A2) The list is very small – 4 four classes of operations:



  • Index builds, rebuilds, or drop of a clustered index (NOT index defrags with DBCC INDEXDEFRAG or ALTER INDEX … REORGANIZE – this is a common misconception).
  • Bulk load operations (i.e. BCP, INSERT … SELECT * FROM OPENROWSET (BULK…), and BULK INSERT).
  • Insert or appends of LOB data (either using WRITETEXT/UPDATETEXT for TEXT/NTEXT/IMAGE data types, or UPDATE with a .WRITE clause).
  • SELECT INTO operations on permanent tables.

For these operations, only the allocations are logged in the transaction log. Any extents that are allocated and changed through a minimally-logged operation are marked in the ML bitmaps (one for every 4GB of each file) and then the next transaction log backup will also read all those extents and include them in the backup.

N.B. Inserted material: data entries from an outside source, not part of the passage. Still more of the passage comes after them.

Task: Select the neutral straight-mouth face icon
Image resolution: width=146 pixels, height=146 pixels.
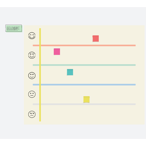Action: coord(32,94)
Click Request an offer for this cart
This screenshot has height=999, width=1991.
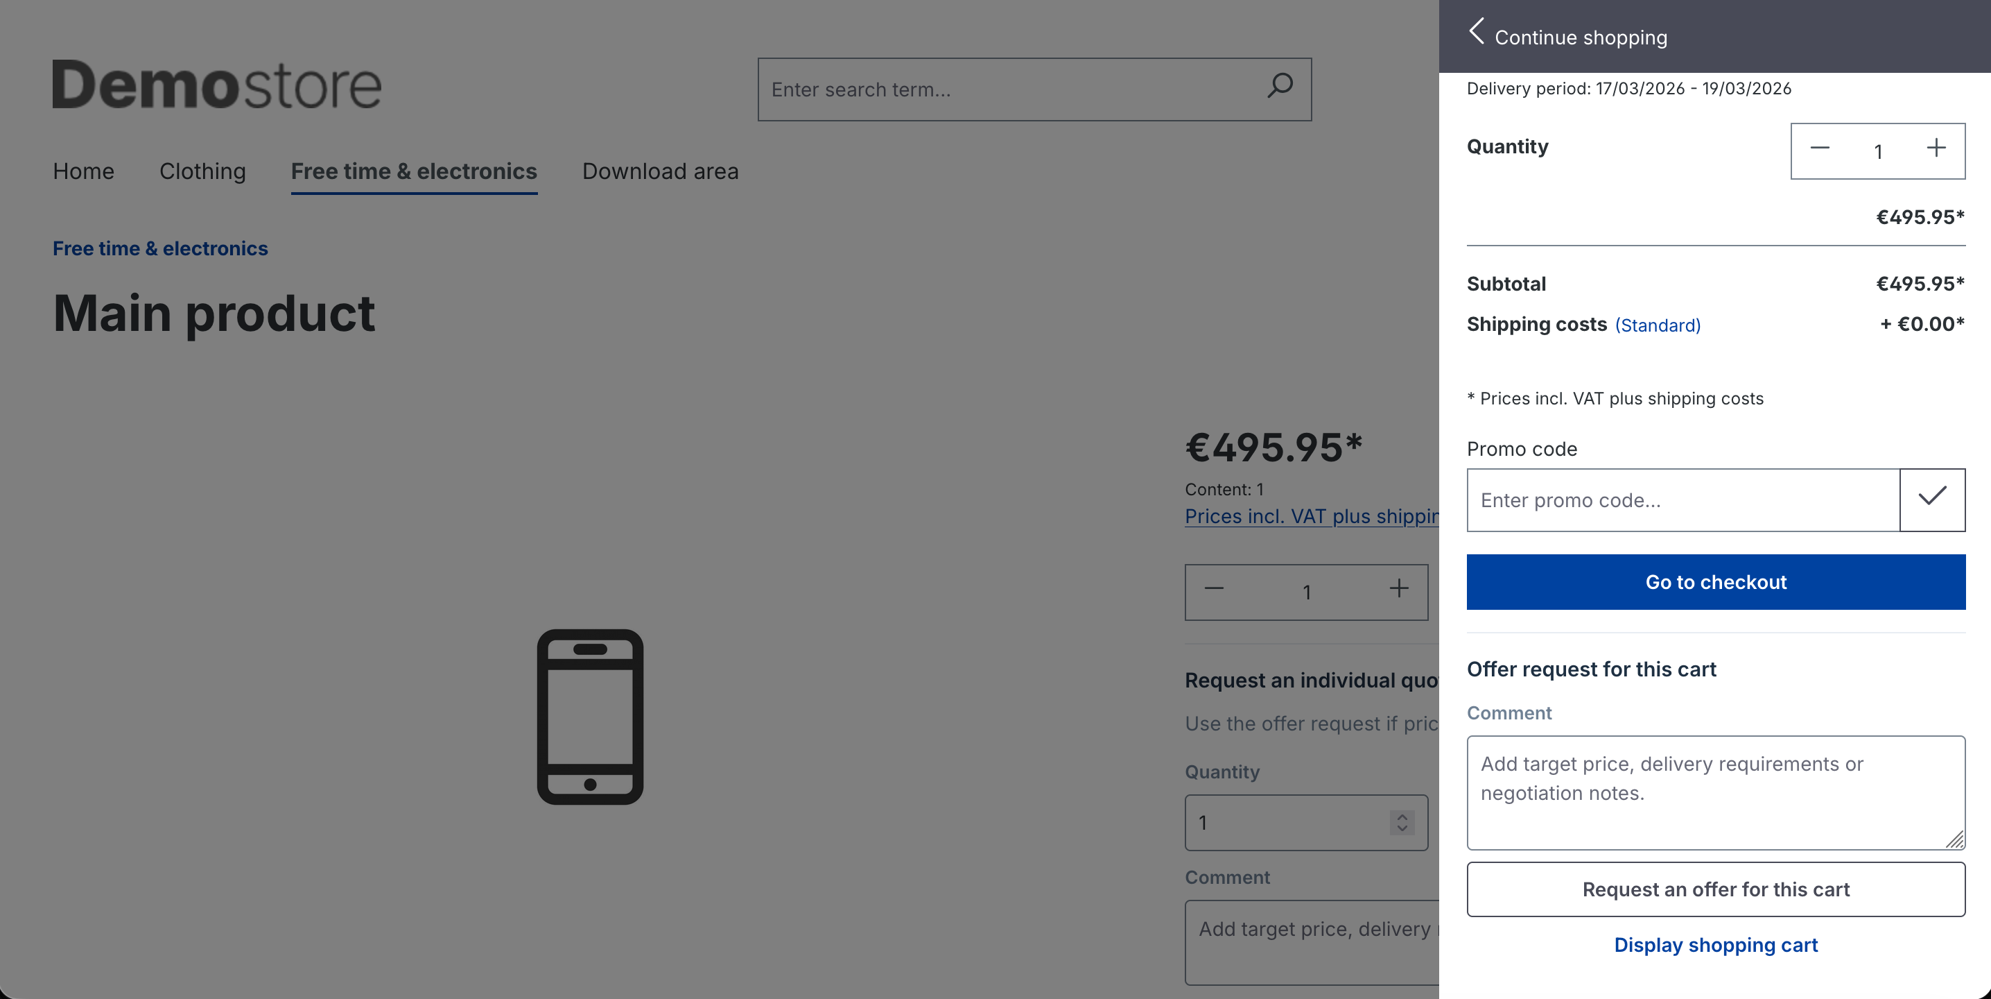1715,889
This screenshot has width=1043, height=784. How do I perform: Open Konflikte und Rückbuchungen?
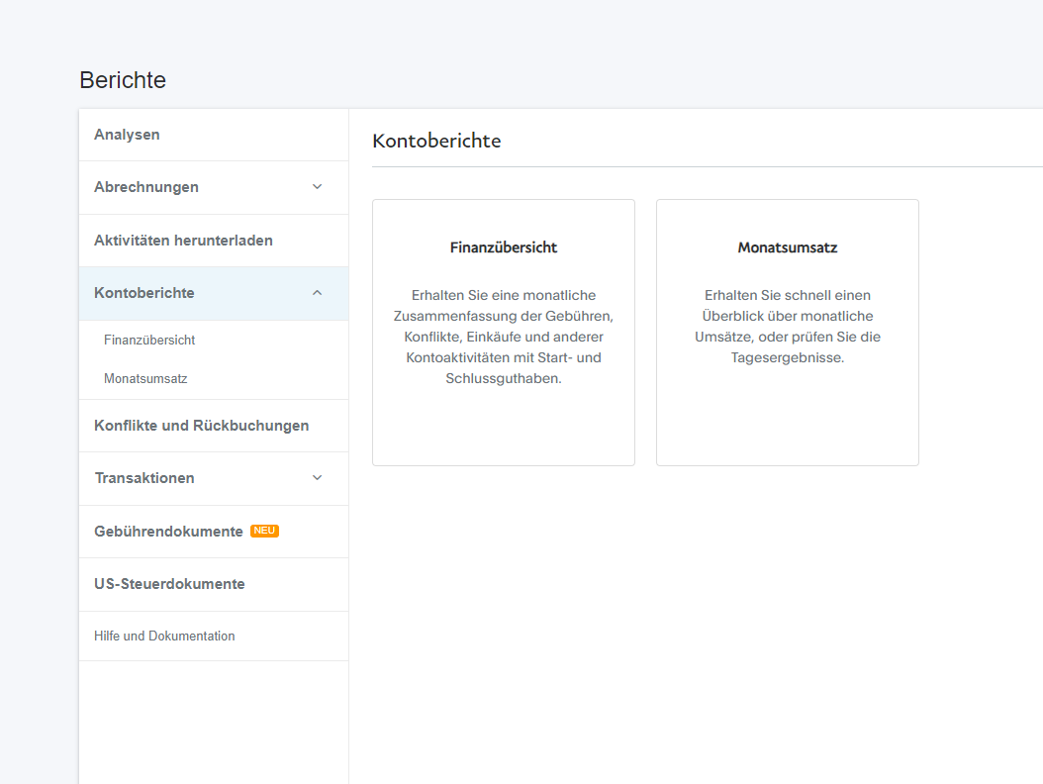pos(201,426)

5 thoughts on “Conference Questions Pot-Pourri #3: unexpected index rebuild results and bulk-logged operations

  1. I am reading this blog again and again in order to understand what counter I have to use to figure out the fragemenation. The database I am dealing has multiple files and all indexes are spread acrosss multiple files (we being told that I/0 path are very different for each file.)
    Let me repeate again that for my case all I have to concentrate is Logical Fragementation counter if tables is not heap!! am I correct or I need look at others counter also.
    Is logical fragemenation > 30 is good criteria ?
    Thanks.

  2. I have some large tables where oneline rebuilds is not defragmenting index_level 1, although there are thousands of pages at that level. It looks like all I’m getting is some compaction on pages. It seems like this type of fragmenation in index_level 1 must be a problem, is that correct?

    Here’s an example:

    Table index_depth=4

    **Before online rebuild
    Clustered index:
    Index_level 0 (leaf) –
    avg_fragmentation_in_percent = 0.1
    page_count = 1,041,444
    avg_page_space_used_in_percent = 91

    Index_level 1 –
    avg_fragmentation_in_percent = 93
    page_count = 5,643
    avg_page_space_used_in_percent = 93

    *******************

    ***After online rebuild
    Index_level 0 (leaf) –
    avg_fragmentation_in_percent = 0.0
    page_count = 1,041,932
    avg_page_space_used_in_percent = 91

    Index_level 1 –
    avg_fragmentation_in_percent = 98.7
    page_count = 5,590
    avg_page_space_used_in_percent = 94

  3. Paul: Here alter table rebuild on heap will remove forwarded records so in this case we can say fragmentation removed.is it right?